First of all, you probably don't have a screen large enough to show all 10 minutes of data, but you could easily show the last 10 seconds, as this would only require showing 1000 points. Think about how you might (as an engineer) look at a "signal" -- you might use an oscilloscope, or a strip-chart recorder, right? Each takes the "most recent part of the signal" and puts it as a "point" on paper or on a cathode-ray tube -- LabVIEW does this by putting the latest point on a "Chart" (it only needs the Y value, as the X values are assumed to be at regular intervals, such as 0.01" in my made-up example). If you learn about LabVIEW Charts, you can see that they can be like a "Strip Chart", a "Scope Chart", or a "Sweep Chart" (look up the difference between the last two).
Graphs, on the other hand, plot the entire graph each time (which is what you are doing). So if you start with an empty array and put in 1 points, you plot one point. Now you put in a second point -- you end up plotting two points. Then three points, then 4 points, ... As you accumulate points, you are "growing the array" (and you have to keep all those points around.
Now consider the 10-minute example. With a Chart, inside the While loop, you get a sample, write it to disk, and plot it on a chart. You have (at a sampling rate of 100 Hz) 10 msec to do this, no problem at all. You won't see all 10 minutes on your chart, but will see the last 10 seconds (and depending on the Chart type, it might display as a moving waveform going right-to-left, or as a fixed "screen" with new points being added left-to-right). With a Graph, you have to keep all of the data in memory (in order to plot it), so you'll have an array that constantly grows, which means the computer needs to allocate more and more memory, the Graph has to redraw itself with more and more points, so everything slows down.
Bob Schor
09-03-2023 10:52 AM
You are prepending instead of appending new data in each array, meaning the first instead of the last element contains the newest data. This causes serious performance issues because the memory manager needs to work extra hard, requiring constantly to allocate new memory and copying all that to a new locations.

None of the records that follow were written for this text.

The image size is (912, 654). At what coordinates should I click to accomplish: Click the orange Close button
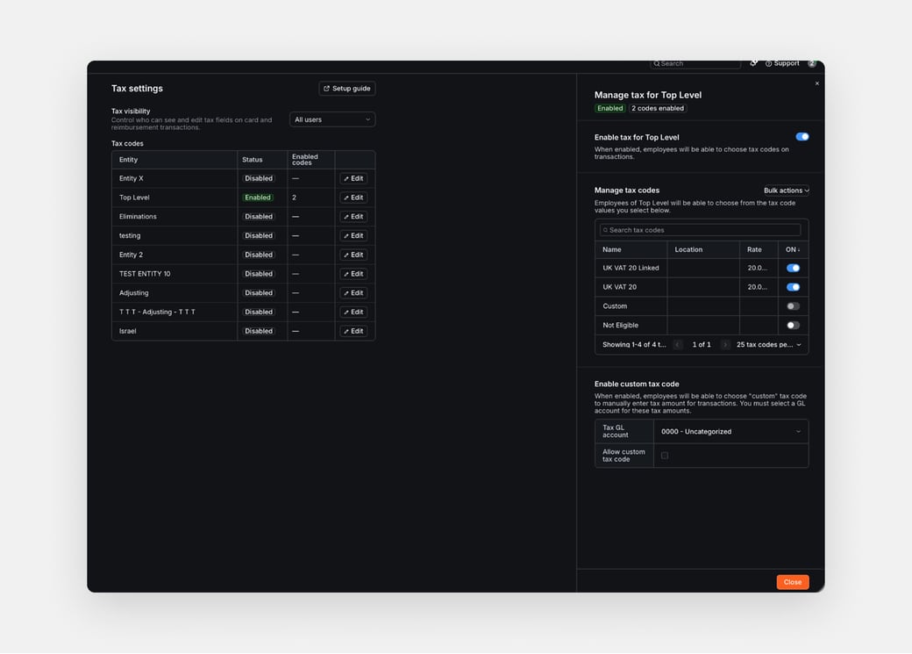(x=792, y=582)
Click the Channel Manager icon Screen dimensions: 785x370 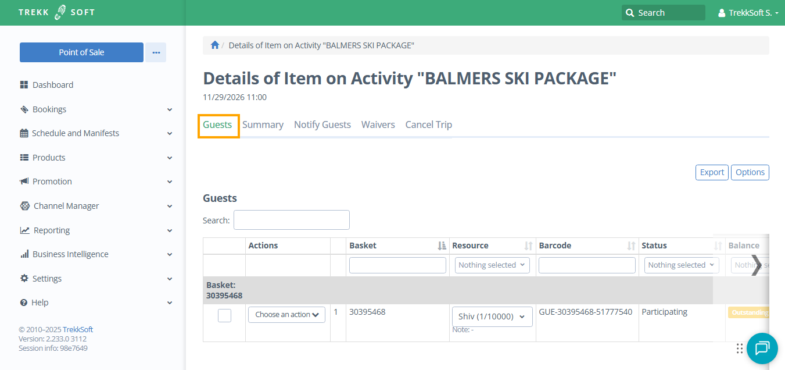click(x=24, y=206)
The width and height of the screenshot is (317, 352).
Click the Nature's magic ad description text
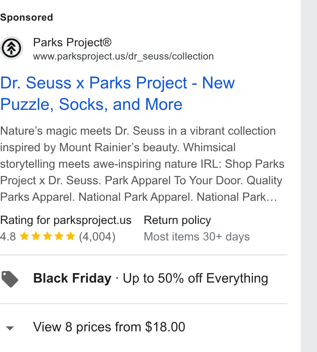coord(142,164)
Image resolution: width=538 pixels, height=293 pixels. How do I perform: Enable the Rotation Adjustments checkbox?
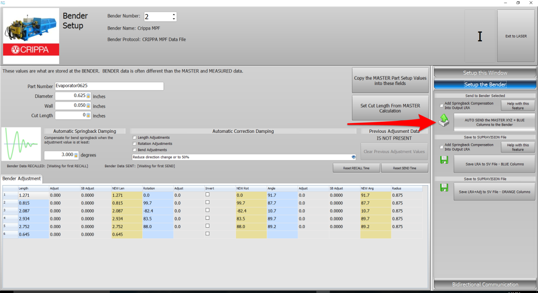(x=135, y=144)
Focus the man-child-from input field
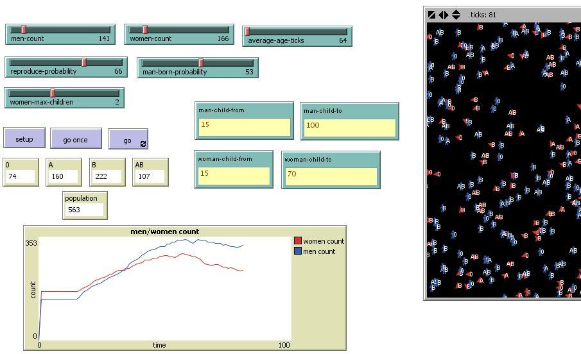The height and width of the screenshot is (354, 581). (244, 126)
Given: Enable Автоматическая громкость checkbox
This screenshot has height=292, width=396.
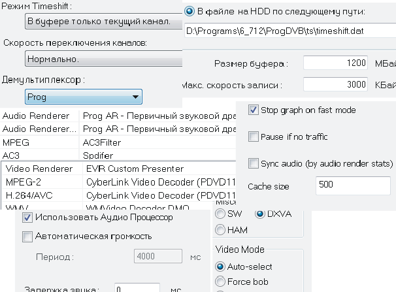Looking at the screenshot, I should (x=27, y=236).
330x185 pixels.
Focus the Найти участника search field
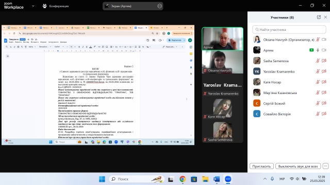pyautogui.click(x=289, y=30)
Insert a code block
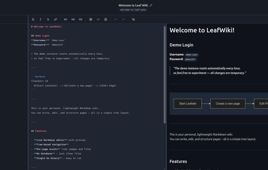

The burden is less (but not zero) of you would append instead.
Do you have a reasonable upper limit in final size?
You could use a chart to only display the last N values and stream all data to disk for post processing.
I assume you don't have a monitor with a billion horizontal pixels, so keeping all data in memory seems a bit silly.
Both your booleans have the wrong mechanical action.
Your loop currently runs as fast as it can, potentially adding millions of points in a short time. Ultimately, you'll run out of memory. Seems obvious. What is a typical loop rate (probably determined by your IO)? Add a reasonable wait to the loop to make things more realistic.